Society tap changes that logic by demanding a new social verticality, tarring college with a high school brush. If you get many letters — or if you are interviewed by one of the eight landed societies — then you’ve “succeeded” according to all discernible Yale metrics. If you don’t — or you don’t get tapped at all — then it seems like you didn’t. That’s a myth, but one worth unraveling with suggestions to improve the system.
The first honest response to the myth is: No, landed societies are not better. This is true. Everyone enters their society not knowing most of the group, and almost everyone graduates with new friendships developed over senior year. Society, singular, demands that you commit to ritual and uphold a basic promise that you will be there when you said you’d be there. You cannot be in a society and think your time is more important that everyone else’s — something essential for every Yale student to learn before entering adulthood.
Furthermore, the experience of telling your life story in the form of an hourslong “bio,” and listening to 15 other life stories in turn, is rare. The tradition of bios started after World War II as an affirmation that American leaders could only be agents of global prosperity if they could introspect. A Yale adult would be a person who could listen and reflect, a firmly planted individual who could hold others’ stories alongside their own. In some ways, that worked. Listening to bios really does demand thoughtfulness, kindness and patience. Telling your bio does the same. That is a beautiful, standardized experience in all societies.
But yet, but yet. The other honest response to the myth is: Yes, landed societies are better. This is also true. They have tombs, private chefs who cook dinner and well-endowed alumni networks. They demand a formality of time that necessarily forces closer friendships. There is something real about sharing food together. There is also something real about the difference between spending six hours together every week and spending ten or twelve. A delight and simultaneous devastation of landed societies is that, by sheer virtue of time, many of their seniors graduate with a new cadre of best friends. In the best-case scenario, that’s nice. But in the worst-case scenario, these new friendships can supplant those from the rest of college. It’s an artificial social change that doesn’t happen as often in nonlanded societies. But maybe that’s not such a bad thing.
The least-discussed perk of that being in a landed society has nothing to do with the group itself and everything to do with the strange cult of “society mixers,” parties available only to landed societies and held in tombs.

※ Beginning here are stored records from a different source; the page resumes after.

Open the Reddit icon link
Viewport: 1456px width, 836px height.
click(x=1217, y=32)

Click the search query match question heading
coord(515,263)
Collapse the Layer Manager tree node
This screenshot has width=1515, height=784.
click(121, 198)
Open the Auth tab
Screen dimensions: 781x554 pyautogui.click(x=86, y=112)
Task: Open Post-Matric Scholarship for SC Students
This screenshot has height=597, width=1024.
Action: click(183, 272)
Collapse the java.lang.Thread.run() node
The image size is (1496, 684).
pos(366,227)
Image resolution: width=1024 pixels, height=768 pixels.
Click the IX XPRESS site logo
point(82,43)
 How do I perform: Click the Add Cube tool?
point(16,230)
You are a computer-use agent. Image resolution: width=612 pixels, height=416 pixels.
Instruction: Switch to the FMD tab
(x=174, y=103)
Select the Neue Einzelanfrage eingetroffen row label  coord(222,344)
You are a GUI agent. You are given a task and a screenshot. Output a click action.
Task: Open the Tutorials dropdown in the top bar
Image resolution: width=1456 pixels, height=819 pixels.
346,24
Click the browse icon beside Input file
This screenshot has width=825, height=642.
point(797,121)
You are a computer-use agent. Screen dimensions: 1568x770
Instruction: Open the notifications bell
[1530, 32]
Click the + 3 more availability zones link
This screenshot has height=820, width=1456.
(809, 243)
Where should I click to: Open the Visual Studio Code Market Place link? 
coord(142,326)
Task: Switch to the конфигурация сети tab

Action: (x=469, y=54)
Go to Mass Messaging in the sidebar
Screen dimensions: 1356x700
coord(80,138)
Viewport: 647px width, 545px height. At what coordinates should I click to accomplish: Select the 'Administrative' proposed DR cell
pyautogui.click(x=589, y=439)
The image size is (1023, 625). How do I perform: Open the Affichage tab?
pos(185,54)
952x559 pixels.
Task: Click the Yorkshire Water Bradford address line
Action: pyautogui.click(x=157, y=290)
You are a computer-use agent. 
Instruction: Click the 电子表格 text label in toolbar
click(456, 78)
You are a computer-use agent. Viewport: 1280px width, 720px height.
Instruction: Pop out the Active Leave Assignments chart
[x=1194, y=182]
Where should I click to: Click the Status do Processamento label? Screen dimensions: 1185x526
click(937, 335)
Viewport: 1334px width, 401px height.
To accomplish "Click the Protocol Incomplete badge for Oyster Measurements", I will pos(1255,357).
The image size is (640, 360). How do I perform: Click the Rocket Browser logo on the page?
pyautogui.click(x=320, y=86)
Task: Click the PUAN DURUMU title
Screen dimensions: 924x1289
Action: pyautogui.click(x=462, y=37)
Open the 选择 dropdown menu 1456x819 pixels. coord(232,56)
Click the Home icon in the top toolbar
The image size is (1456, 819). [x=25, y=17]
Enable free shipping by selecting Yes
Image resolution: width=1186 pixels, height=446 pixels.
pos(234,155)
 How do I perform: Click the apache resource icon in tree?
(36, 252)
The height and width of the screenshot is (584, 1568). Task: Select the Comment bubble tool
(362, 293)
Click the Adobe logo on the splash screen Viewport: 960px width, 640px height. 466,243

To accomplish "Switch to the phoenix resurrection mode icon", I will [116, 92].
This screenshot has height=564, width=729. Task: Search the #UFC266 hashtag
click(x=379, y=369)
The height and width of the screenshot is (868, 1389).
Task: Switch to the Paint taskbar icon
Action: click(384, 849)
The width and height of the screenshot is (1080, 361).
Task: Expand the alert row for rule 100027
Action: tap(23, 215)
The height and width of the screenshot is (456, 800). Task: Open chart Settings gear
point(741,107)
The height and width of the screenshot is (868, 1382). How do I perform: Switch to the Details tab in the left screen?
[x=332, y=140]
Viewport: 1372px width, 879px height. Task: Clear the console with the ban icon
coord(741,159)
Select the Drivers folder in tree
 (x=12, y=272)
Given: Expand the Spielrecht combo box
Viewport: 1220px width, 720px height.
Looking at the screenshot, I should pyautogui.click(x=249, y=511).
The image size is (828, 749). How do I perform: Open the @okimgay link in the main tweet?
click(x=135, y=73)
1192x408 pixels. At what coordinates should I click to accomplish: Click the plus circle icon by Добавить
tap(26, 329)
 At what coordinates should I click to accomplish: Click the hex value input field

It would be one thing if everyone who chooses to do society were placed into their societies — some landed, some not — and then everyone forgot about everyone else’s society for the rest of senior year. But these parties propagate the sense of bourgeois exclusivity floating over tap week well into senior year.
Choosing to interact as whole-unit society fails the mission. Societies are meant to be places of reflection, trust and inclusion. Although the structure is inherently exclusive, the large amount of societies let many seniors sink deeply into strangers’ lives, an experience worth consideration. That feels tainted when only a few societies in a few clusters throw parties in their tombs, a circuit that comes to choke parts of senior social life.
So, to Yale’s next crop of landed gentry, I have a suggestion: Either open your tombs to seniors invited regardless of society affiliation or don’t throw parties at all. And to Yale’s next group of seniors even thinking about society, I’ll say this: I like my society. I’ve made deep and lasting friendships there. And there’s a lot to be learned from practicing kindness in this way. But society is a sacrifice of time — a real sacrifice of time — and one not to be made lightly. If you’re not getting letters, that might sting in the moment, but you may very well have a much better senior year. So when you’re choosing whether or not to participate, consider this: The more you can do to make college feel less like high school, the happier your senior year will be.